• Instructions to follow
What lines of the listing include the string "value"? Show them all.

• Provided data
+---+
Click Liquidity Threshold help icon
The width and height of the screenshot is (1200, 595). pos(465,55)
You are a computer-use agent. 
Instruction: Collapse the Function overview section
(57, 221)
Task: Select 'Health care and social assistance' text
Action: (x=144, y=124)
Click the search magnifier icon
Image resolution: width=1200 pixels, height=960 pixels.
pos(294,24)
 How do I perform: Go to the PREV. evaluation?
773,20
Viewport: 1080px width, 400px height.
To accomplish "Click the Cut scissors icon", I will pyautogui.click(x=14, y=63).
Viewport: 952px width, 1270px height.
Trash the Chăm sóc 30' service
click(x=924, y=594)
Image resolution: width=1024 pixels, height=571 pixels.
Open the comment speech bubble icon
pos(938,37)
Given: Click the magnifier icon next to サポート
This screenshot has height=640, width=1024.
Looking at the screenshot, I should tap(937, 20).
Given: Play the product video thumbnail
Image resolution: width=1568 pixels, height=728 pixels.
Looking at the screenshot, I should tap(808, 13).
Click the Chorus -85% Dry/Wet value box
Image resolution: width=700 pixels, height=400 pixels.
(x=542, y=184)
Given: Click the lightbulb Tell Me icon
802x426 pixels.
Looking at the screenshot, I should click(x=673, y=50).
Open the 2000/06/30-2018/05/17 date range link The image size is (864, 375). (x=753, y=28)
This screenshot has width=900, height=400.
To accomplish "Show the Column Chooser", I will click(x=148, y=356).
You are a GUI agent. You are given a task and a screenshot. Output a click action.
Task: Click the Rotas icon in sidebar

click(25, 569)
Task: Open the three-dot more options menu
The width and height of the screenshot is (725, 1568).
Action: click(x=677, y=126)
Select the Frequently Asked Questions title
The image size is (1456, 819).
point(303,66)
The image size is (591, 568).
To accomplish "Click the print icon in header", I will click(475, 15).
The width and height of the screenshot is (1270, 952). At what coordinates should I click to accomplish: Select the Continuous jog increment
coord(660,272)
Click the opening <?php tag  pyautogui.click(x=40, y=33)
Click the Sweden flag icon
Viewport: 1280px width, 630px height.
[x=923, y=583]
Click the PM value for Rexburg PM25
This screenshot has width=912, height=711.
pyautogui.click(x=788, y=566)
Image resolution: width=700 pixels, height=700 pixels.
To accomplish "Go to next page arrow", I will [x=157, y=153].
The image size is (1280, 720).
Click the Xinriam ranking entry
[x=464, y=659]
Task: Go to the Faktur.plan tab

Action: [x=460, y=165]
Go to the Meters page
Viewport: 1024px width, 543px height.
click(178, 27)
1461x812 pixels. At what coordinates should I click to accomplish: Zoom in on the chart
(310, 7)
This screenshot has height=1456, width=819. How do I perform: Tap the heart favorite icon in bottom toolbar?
+---+
• Exercise response
Click the Chorus -85% Dry/Wet value box
Click the PM value for Rexburg PM25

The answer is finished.